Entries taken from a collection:
Content starts

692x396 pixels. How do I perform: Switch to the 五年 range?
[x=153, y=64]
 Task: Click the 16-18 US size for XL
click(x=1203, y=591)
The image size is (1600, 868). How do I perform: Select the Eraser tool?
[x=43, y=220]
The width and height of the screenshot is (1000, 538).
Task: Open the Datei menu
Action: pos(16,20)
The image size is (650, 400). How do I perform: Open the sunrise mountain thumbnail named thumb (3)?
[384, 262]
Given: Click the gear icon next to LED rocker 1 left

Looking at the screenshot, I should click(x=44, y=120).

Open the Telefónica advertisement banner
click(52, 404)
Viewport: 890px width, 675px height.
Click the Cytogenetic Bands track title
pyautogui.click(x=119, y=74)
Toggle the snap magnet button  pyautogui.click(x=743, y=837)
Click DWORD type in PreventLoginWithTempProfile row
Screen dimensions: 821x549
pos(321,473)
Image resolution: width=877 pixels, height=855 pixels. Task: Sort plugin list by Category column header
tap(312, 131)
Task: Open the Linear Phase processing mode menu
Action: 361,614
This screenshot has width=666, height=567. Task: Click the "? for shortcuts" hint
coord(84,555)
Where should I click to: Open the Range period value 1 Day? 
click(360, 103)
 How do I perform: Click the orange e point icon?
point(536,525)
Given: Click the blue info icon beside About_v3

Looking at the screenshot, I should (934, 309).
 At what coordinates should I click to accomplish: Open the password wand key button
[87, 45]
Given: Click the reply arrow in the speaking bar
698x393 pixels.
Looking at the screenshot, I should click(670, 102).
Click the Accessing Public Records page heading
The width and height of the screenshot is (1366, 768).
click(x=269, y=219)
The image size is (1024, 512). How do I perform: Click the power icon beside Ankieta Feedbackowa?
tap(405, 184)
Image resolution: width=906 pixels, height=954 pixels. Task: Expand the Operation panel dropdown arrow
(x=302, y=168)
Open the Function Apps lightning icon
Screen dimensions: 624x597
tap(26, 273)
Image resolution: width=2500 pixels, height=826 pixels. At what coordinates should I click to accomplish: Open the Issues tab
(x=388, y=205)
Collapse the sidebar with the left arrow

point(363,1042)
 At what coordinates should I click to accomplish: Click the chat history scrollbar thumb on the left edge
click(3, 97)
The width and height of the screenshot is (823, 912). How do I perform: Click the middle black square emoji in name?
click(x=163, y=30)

Content ends

* _Work instructions_
The answer must be exactly the lines from the one containing "Image resolution: width=2500" through the final line of the data, both ends included, and nothing else.

* _Answer for this exercise_
Image resolution: width=2500 pixels, height=826 pixels. At what coordinates should I click to accomplish: Open the Issues tab
(x=388, y=205)
Collapse the sidebar with the left arrow

point(363,1042)
 At what coordinates should I click to accomplish: Click the chat history scrollbar thumb on the left edge
click(3, 97)
The width and height of the screenshot is (823, 912). How do I perform: Click the middle black square emoji in name?
click(x=163, y=30)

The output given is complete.